- MATERIAL FOR THIS EXERCISE -
-=-=-

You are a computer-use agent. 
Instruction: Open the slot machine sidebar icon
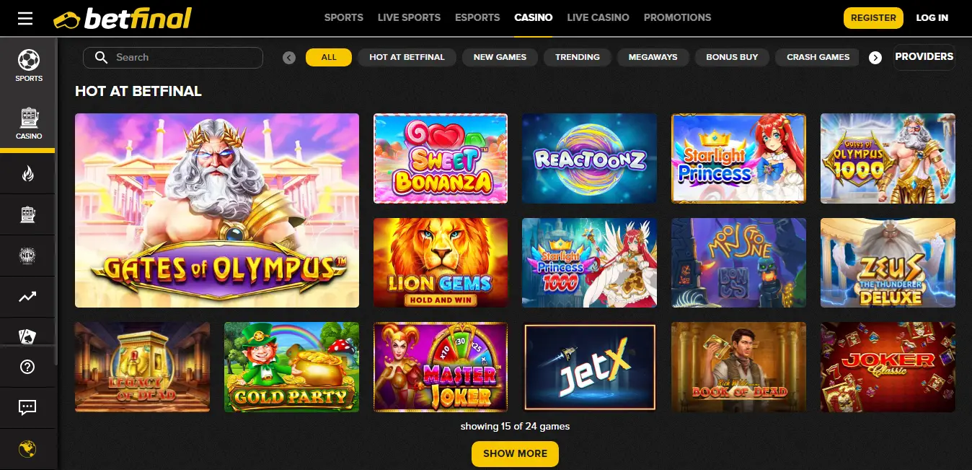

-=-=-

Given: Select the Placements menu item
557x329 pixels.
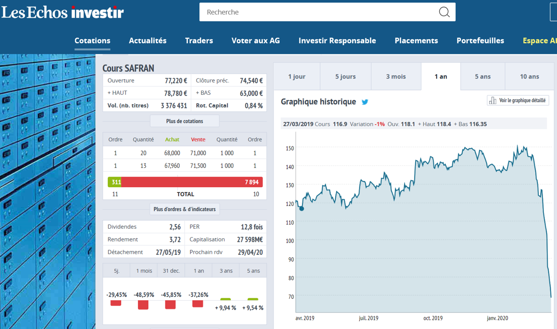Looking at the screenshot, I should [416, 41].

-=-=-

- AIM OF THE TASK -
Starting at the line above that contains "You are a computer-use agent.", write out each line exactly until the line that contains "Instruction: Open the" has been written, and stop there.

- ANSWER SECTION -
You are a computer-use agent. 
Instruction: Open the slot machine sidebar icon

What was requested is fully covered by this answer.